Énoncé 1 -
Extrayez des enregistrements ci-dessous, sans rien y changer, les lignes allant de celle qui contient « Task: Select the Scan for deleted files radio » jusqu'à la fin des enregistrements, les deux bornes comprises. Laissez les images hors de votre réponse.

Extrait -
Pierre Moscovici, député (PS) du Doubs et ancien ministre des affaires européennes
Il y a, dans la vie d'un pays, des moments cruciaux où se dessine et se construit l'avenir. Le rôle des hommes et des femmes politiques, c'est de savoir comprendre les défis qu'ils posent, et d'y répondre en écoutant les attentes des Français. Y répondre, c'est travailler sans relâche pour élaborer des propositions concrètes, inventives et crédibles.
Il y a là un paradoxe qui n'est pas propre à la France : après la vague libérale et la financiarisation débridée des années 2000 qui ont débouché, partout en Europe, sur la crise économique et sur la montée du chômage et des inégalités, les conditions semblaient réunies pour un nouveau cycle progressiste. Pourtant, les partis socialistes et sociaux-démocrates européens n'ont que rarement réussi ces dernières années à conquérir le pouvoir, faute d'avoir su tracer des voies nouvelles susceptibles de se traduire dans un projet de gouvernement.

Données fournies -
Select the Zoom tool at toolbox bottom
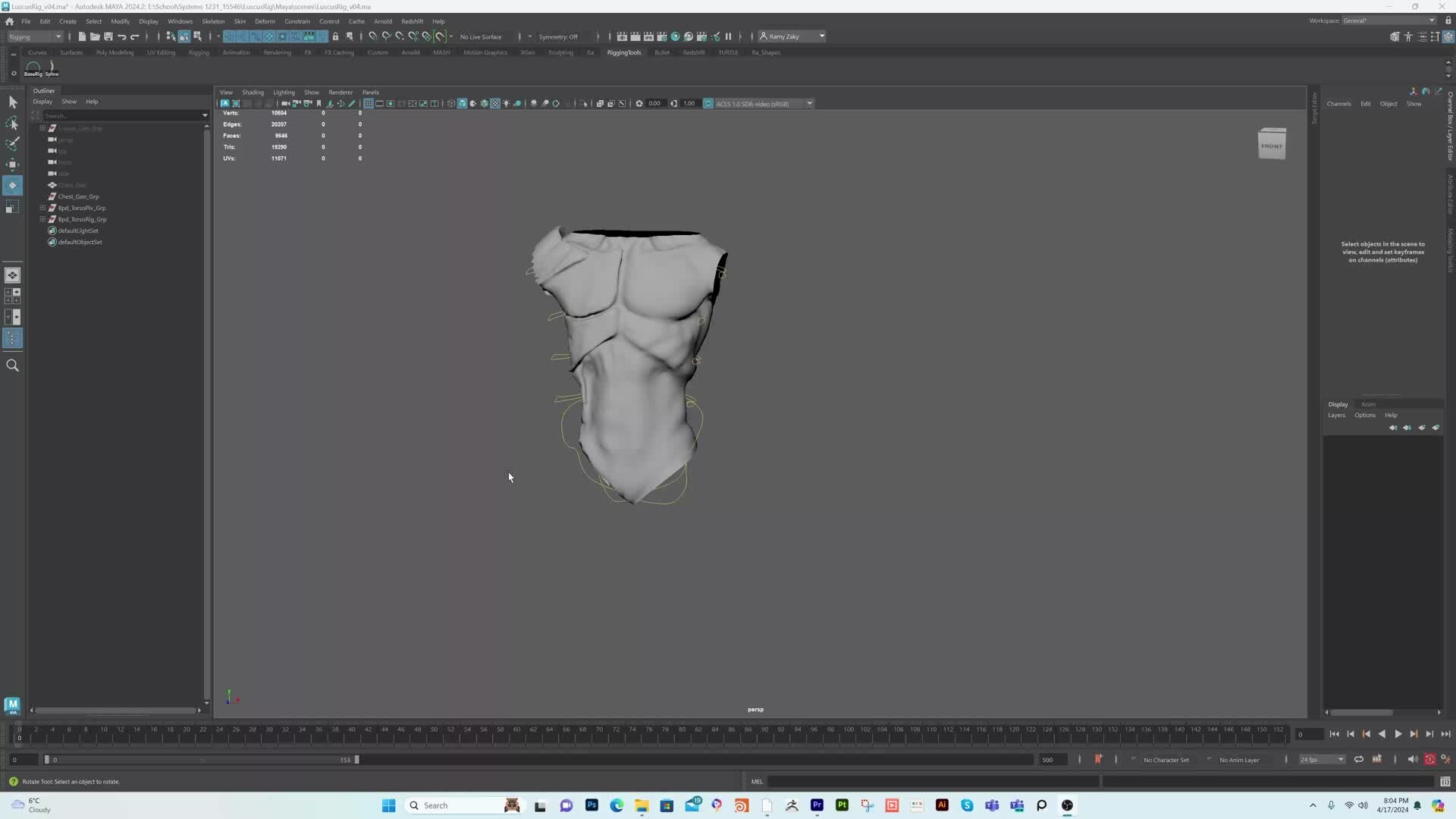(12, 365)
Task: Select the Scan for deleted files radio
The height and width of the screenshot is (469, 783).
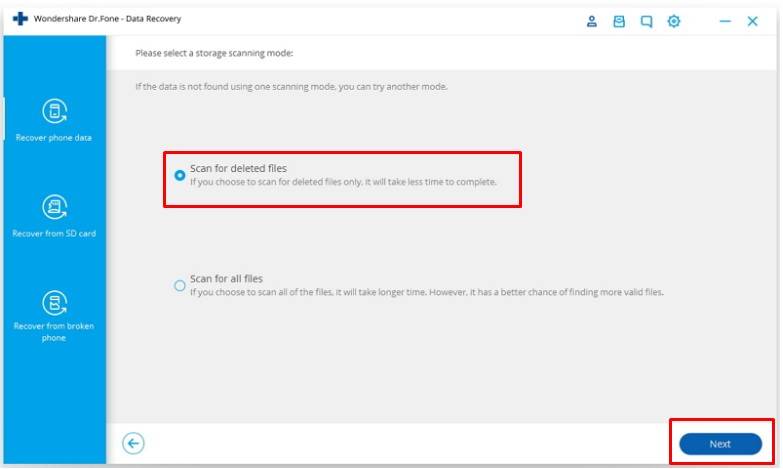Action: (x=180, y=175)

Énoncé 2 -
Recopiez fidèlement le passage de l'extrait qui commence par les mots contenant « Pierre Moscovici, député » et se termine par « inventives et crédibles. ».

Solution proposée 1 -
Task: Select the Scan for deleted files radio
The height and width of the screenshot is (469, 783).
Action: (x=180, y=175)

Solution proposée 2 -
Pierre Moscovici, député (PS) du Doubs et ancien ministre des affaires européennes
Il y a, dans la vie d'un pays, des moments cruciaux où se dessine et se construit l'avenir. Le rôle des hommes et des femmes politiques, c'est de savoir comprendre les défis qu'ils posent, et d'y répondre en écoutant les attentes des Français. Y répondre, c'est travailler sans relâche pour élaborer des propositions concrètes, inventives et crédibles.